Saved data entries
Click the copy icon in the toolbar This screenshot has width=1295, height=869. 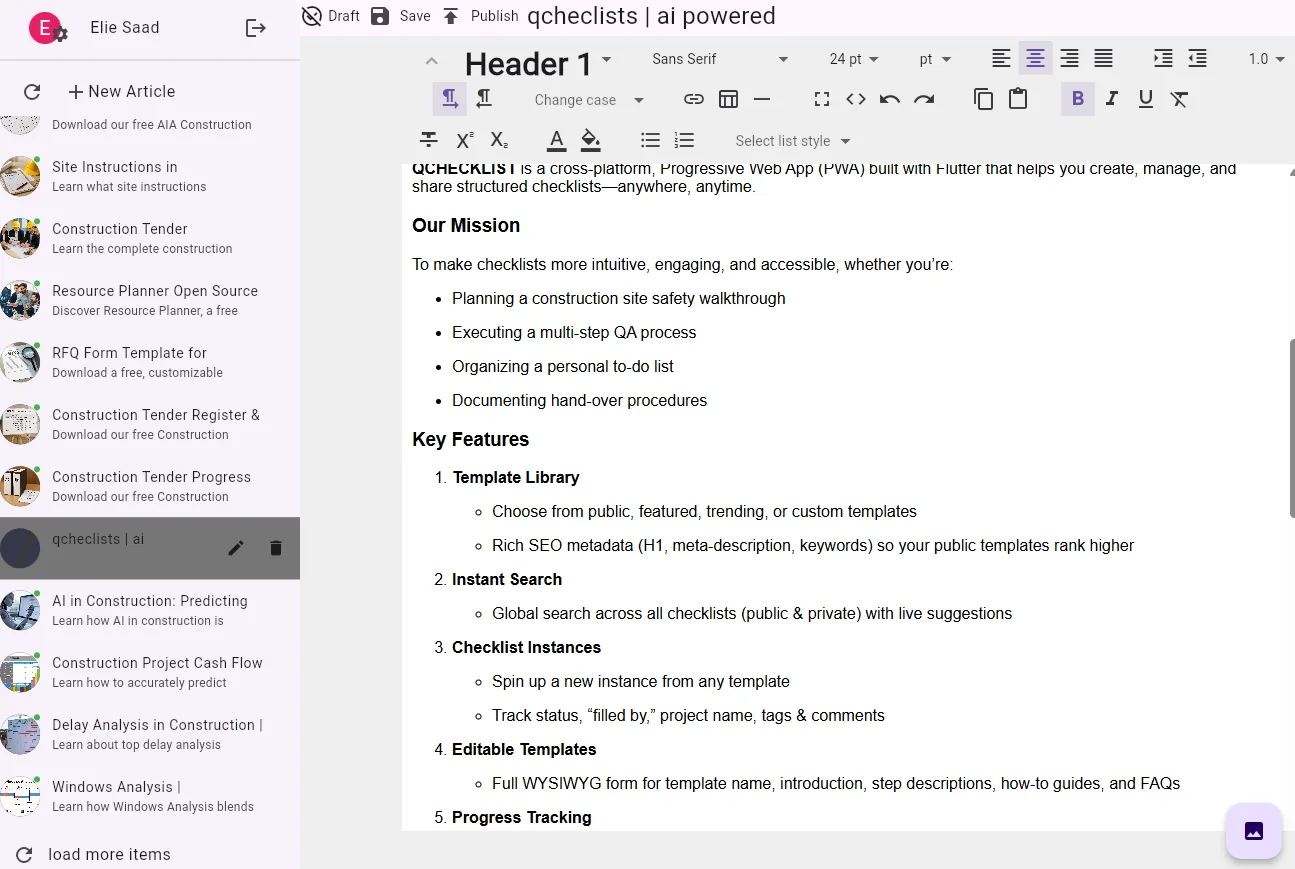tap(983, 99)
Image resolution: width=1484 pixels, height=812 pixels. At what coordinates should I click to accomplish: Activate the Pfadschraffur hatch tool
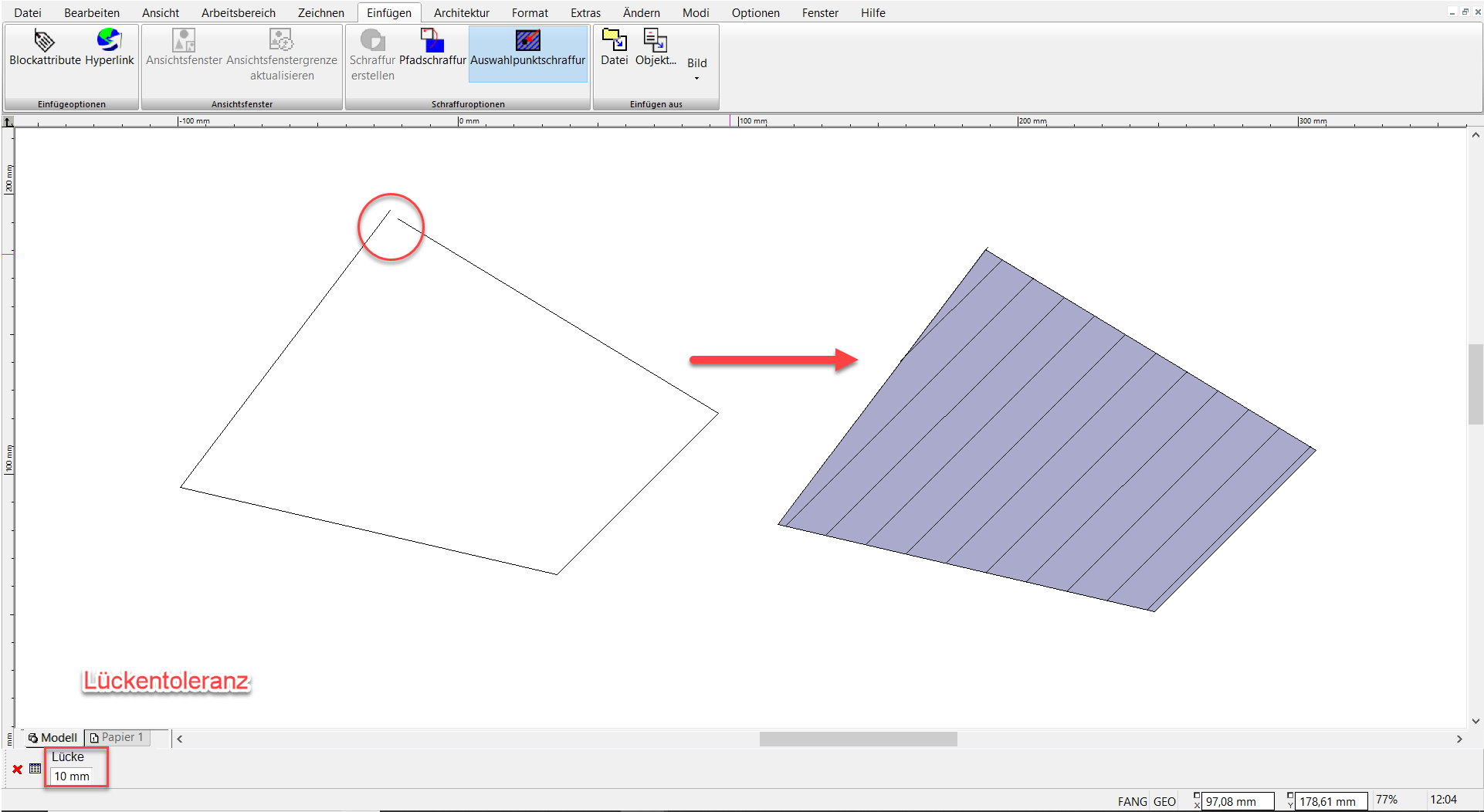pos(432,40)
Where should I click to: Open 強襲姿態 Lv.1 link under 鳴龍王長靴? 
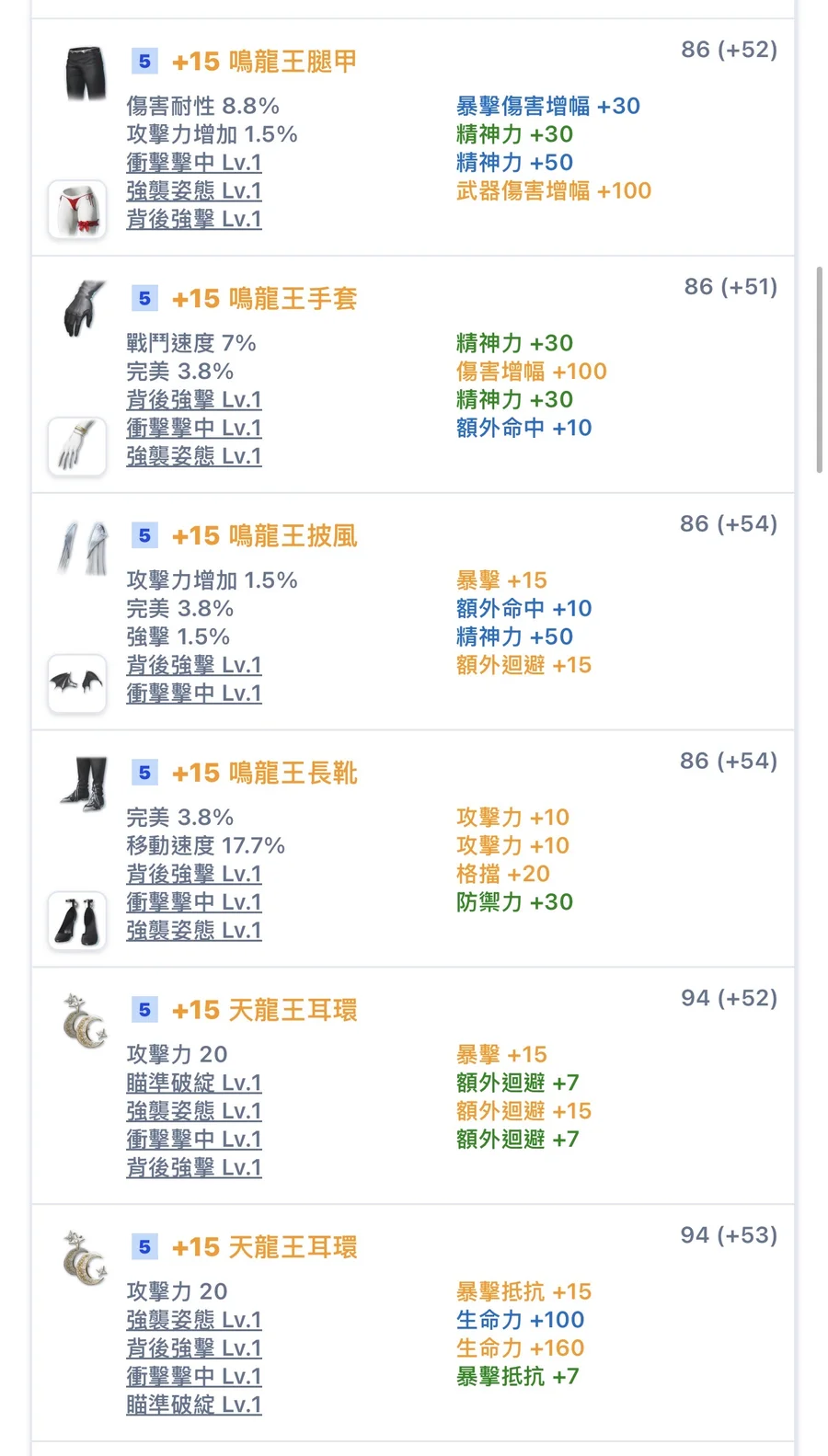tap(194, 931)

To do
Drop the pictures, then write out only the lines running from the one containing "Where should I" through the last line above, both included, exactly.

Reply
Where should I click to: Open 強襲姿態 Lv.1 link under 鳴龍王長靴? 
tap(194, 931)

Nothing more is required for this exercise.